Essential Terms You Must Know About Typography
Typography
Typography is the art of arranging pieces of text via typefaces to make information legible, readable, and pleasing to the eye. Typography is more important than ever because information today is more readily available. Typography shapes language and helps us communicate a clear message.
Typeface
A typeface is a set of glyphs or characters sharing a common and cohesive design. For example, the Helvetica typeface shares the visual commonalities of lacking a serif, a stroke attached at the end of a larger stroke in a letter, and having little to no variation between stroke width.
Font
A font is the digital, graphic representation of a typeface. It includes the particular size, weight, and style of a typeface that makes up the displayable set of characters. Nowadays, Fonts and typefaces are often used interchangeably.
Font Family
Font Family is several fonts sharing a broader design characteristic. Each font within the same family can differ in font weight, the thickness of the characters, font style, such as being normal or slanted, font width, the width of letterforms being condensed or extended, and more.

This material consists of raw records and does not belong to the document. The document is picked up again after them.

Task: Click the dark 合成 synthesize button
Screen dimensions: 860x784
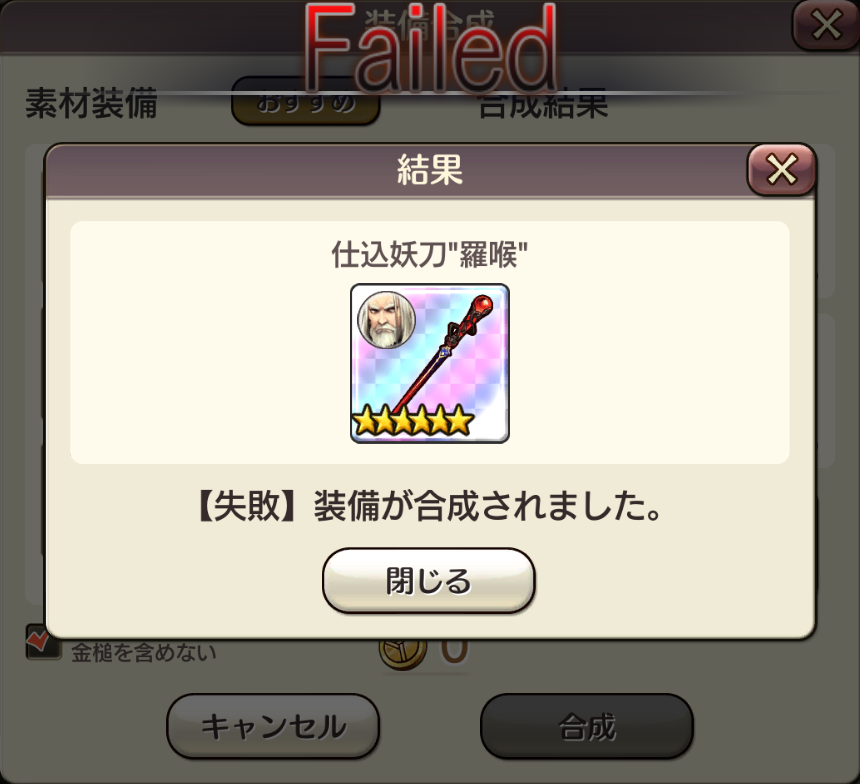Action: (587, 726)
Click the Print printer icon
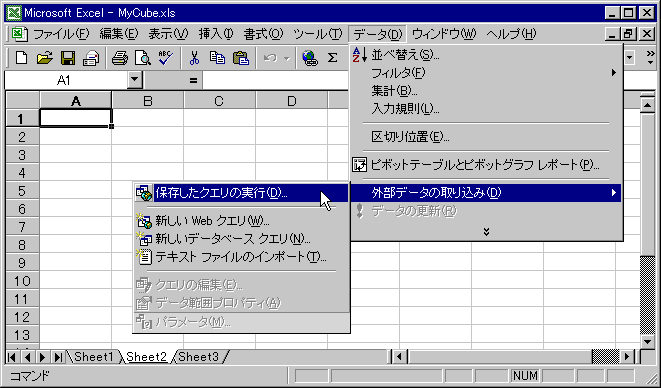Image resolution: width=661 pixels, height=388 pixels. click(120, 58)
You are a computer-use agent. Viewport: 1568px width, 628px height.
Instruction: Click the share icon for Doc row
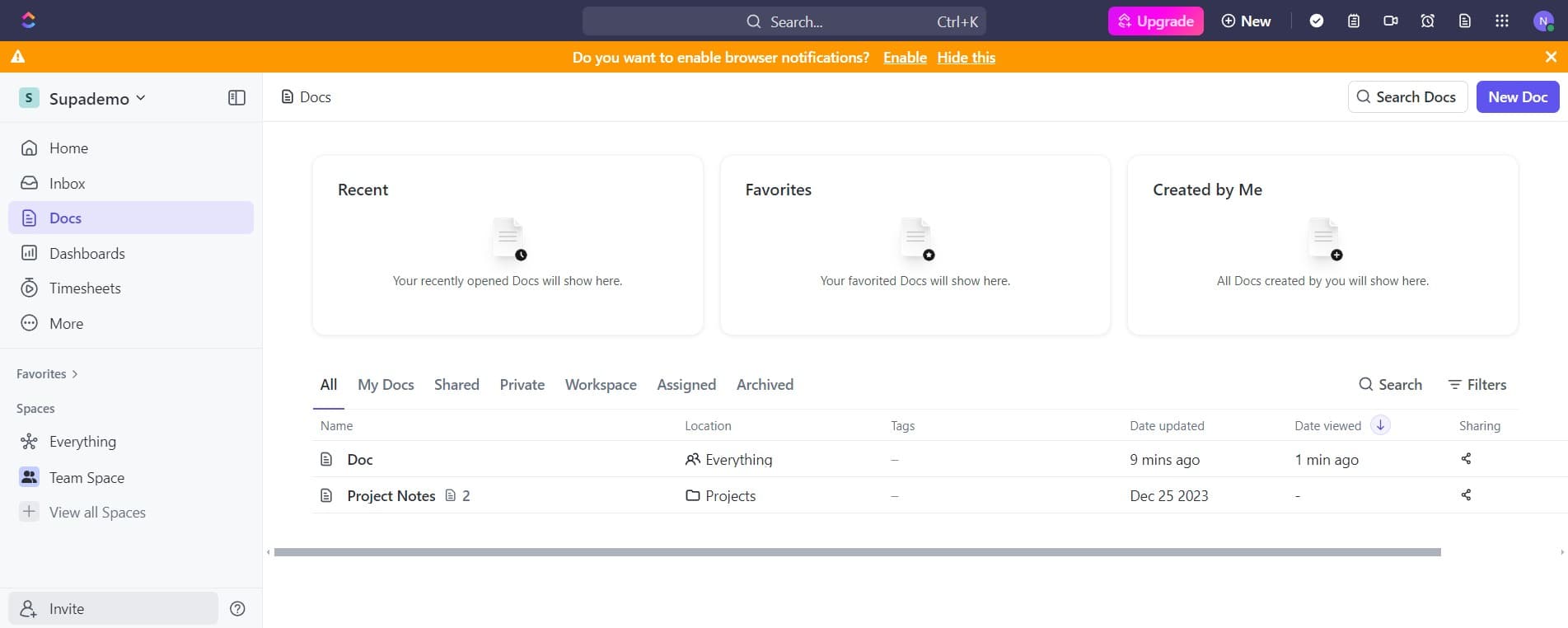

In CSS (code provides visual styles to web pages), font-family defines the font applied to a selected HTML (code giving structure and content to web pages)element for the web page.
Font Weight
Font weight is the overall thickness of the character relative to their height. Font weight can come in Thin, Light, Regular, Roman, Medium, Semi-Bold, Bold, Black, and Ultra Black. Thin is usually the lightest weight, while Ultra Black is the heaviest.
Font Style
Font style is a particular style of font within a font family. For example, usually, there is the italic style within a font family - a group of letters with a degree of slant. Font style can come in normal, italic, and oblique. The Normal style is when the text is upright. The italic style is usually calligraphic, cursive-influenced, and slanted. The Oblique style is slanted version of the Normal style.
Faux Font Style
Faux Styles happen when text editors or web browsers fake a font style because the original font does not have one. For example, a faux italic, or a “fake” italic, is created by browsers when the web fonts used lack italic styles. Avoid Faux versions if the appropriate styles are available.
Ligature
Ligatures are unique characters created from multiple letters of common letter combinations to improve readability in a font. For example, the letter "f" has a high frequency of occurring with "i" and "l", as in words like “figure” and “flower.” To improve the readability in these specific cases, "fi" and "fl", would be combined to create a unique character that would replace the two letters when typed together.
Font Classification
Fonts are commonly classified into four main categories based on their appearances. These categories are –– fonts with serifs (Serif), fonts without serifs (Sans Serif), fonts with highly decorative characteristics (Display), and font that looks like handwriting (Script).
Serif
Serifs are letterforms with small lines or strokes, or “serifs,” attached at the end of larger strokes. Serifs originated from inscriptional lettering: Words were first painted with a brush, then carved into stones in Roman antiquity. Serifs are classified into several smaller categories: Old Style, Transitional, Modern, and Slab Serif.
Sans Serif
Sans means “without.” Sans Serifs do not have serifs extending at the end of strokes. Sans Serifs were invented long after Serif. In 1816, William Caslon IV created the first official sans serif typeface, Caslon, for commercial use. Though Caslon didn’t become popular right away, Sans Serif boomed in popularity decades later. Sans Serifs are also further broken down into smaller style categories: Grotesque, Neo Grotesque, Humanist, and Geometric.
Display
Display fonts are often fonts with unrestrained, decorative details. They look more visually stimulating than restrained, simple fonts used for paragraph text. Display fonts are used at header sizes, grabbing people’s attention right away. Many display fonts do not have good readability in small sizes because of their more ornate shapes. Their font details get lost in small sizes, thus decreasing their legibility.
Script
Scripts are fonts mimicking handwriting. Influenced by cursives and calligraphy, scripts can be considered formal or casual. Formal scripts tend to be highly decorative, with swashes and exaggerated curls. Casual scripts are more subdued with less exuberant details.
Monospaced Fonts
Most fonts are proportional, where each character takes as much width as it needs. Monospaced fonts are fixed width: all characters have the same letter width and occupy the same horizontal space. They were customary on typewriters and computer terminals. Nowadays, they live in code editors and science periodicals. They are perfect for displaying code and data.